#### Data provided

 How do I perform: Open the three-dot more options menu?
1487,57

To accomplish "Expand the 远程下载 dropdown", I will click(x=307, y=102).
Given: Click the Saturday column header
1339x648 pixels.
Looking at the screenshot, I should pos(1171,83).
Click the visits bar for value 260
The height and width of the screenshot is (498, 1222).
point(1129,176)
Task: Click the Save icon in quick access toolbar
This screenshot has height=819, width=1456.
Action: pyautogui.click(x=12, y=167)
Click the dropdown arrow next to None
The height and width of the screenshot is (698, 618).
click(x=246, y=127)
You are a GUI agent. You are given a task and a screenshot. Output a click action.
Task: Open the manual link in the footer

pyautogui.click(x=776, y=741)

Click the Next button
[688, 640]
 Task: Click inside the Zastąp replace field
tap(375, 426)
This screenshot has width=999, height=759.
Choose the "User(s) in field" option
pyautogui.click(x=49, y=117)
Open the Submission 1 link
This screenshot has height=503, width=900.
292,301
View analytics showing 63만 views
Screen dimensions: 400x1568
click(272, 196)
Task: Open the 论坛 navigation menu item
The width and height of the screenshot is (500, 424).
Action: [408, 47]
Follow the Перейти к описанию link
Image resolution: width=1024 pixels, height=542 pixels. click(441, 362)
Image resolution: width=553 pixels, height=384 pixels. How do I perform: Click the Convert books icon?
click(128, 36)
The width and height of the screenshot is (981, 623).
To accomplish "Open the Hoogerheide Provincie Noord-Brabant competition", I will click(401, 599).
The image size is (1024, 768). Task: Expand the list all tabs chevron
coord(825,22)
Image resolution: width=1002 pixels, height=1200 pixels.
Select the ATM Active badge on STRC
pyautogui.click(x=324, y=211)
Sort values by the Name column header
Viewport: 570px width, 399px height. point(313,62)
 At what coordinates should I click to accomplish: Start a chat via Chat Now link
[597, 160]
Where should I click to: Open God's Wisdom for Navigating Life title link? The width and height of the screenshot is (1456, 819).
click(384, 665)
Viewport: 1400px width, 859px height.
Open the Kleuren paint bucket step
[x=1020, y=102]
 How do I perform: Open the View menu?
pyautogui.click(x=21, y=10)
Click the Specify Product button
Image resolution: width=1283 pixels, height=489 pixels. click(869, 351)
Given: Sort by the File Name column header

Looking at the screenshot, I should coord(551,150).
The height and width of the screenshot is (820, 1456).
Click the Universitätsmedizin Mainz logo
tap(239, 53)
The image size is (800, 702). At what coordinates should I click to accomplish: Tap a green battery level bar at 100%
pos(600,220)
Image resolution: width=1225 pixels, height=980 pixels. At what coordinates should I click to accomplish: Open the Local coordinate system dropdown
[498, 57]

########

Exercise objective: Every line above that has the string "will" needs to be copied.

Problem solution:
To accomplish "Expand the 远程下载 dropdown", I will click(x=307, y=102).
To accomplish "Open the Hoogerheide Provincie Noord-Brabant competition", I will click(401, 599).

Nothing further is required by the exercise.